特にDIY初心者の場合は、最初から工具の用途をすべて予測するのは難しいものです。大量の工具を買ってから用途を考えるより、まず基本的なサイズを使い、自分の作業に必要なものを把握しながら増やしていったほうが無駄は少なくなります。

そのため、マイナスドライバーをほとんど使わない人なら5〜6mm前後を1本、DIYなどでいろいろな作業をする人なら数本の基本セット、という考え方で選ぶと分かりやすいでしょう。重要なのは本数ではなく、実際に使うネジに合ったサイズを選べる状態にしておくことです。

マイナスドライバーを選ぶときはサイズ以外も確認しよう

マイナスドライバーを選ぶときは、刃先のサイズが最も重要ですが、それだけで使いやすさが決まるわけではありません。同じ5.5mmや6mmのドライバーでも、軸の長さやグリップの形状、先端から持ち手までの構造によって使い勝手はかなり変わります。家庭用としてたまに使うだけならそこまで細かく考えなくてもよいですが、DIYや車・バイクの整備などで頻繁に使うのであれば、サイズ以外の部分も見て選んだほうが作業しやすくなります。

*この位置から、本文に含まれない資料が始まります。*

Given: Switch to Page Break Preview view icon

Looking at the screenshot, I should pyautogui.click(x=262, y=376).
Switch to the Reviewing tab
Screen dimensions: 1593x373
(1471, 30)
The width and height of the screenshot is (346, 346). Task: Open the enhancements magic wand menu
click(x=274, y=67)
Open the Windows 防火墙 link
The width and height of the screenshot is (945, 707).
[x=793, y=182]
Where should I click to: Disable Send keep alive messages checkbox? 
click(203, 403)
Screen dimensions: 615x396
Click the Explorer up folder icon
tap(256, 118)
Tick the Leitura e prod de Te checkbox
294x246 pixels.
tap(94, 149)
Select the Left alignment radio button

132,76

特にマイナスドライバーは、ネジを回すだけでなく、狭い場所や奥まった場所で使うこともあります。そのため「刃幅が合っているのに作業しにくい」という場合は、サイズではなく軸の長さやグリップの大きさが合っていない可能性もあります。購入するときは、どんな場所で使うのかまで考えて選ぶと失敗しにくくなります。

軸の長さ

マイナスドライバーには、短いものから長いものまでさまざまな軸長があります。一般的な家庭用であれば標準的な長さのドライバーで十分なことが多いですが、奥まった場所にあるネジを回す場合は長めの軸が必要になることがあります。

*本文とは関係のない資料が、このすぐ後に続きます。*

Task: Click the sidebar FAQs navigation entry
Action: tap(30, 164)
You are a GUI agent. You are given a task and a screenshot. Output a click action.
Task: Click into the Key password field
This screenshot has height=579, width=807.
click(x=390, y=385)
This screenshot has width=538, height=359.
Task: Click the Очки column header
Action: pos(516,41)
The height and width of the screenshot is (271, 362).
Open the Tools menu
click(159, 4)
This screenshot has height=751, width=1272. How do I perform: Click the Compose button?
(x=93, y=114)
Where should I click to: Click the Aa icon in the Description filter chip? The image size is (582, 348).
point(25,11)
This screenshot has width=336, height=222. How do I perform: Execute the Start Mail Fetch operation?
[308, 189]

たとえば家具や機械の奥にネジがある場合、軸が短いとグリップが周囲の部品に当たり、刃先がネジまで届かないことがあります。そのような作業では、長軸タイプのドライバーが使いやすくなります。逆に狭い場所では、長いドライバーだとグリップを回すスペースが確保できないこともあります。

そのため「長いほうが便利」「短いほうが使いやすい」と一概には言えません。家庭用として最初の1本を選ぶのであれば標準的な長さで問題ありませんが、実際に使いたい場所が決まっているなら、ネジまで届くか、グリップを回せるスペースがあるかを確認しておくとよいでしょう。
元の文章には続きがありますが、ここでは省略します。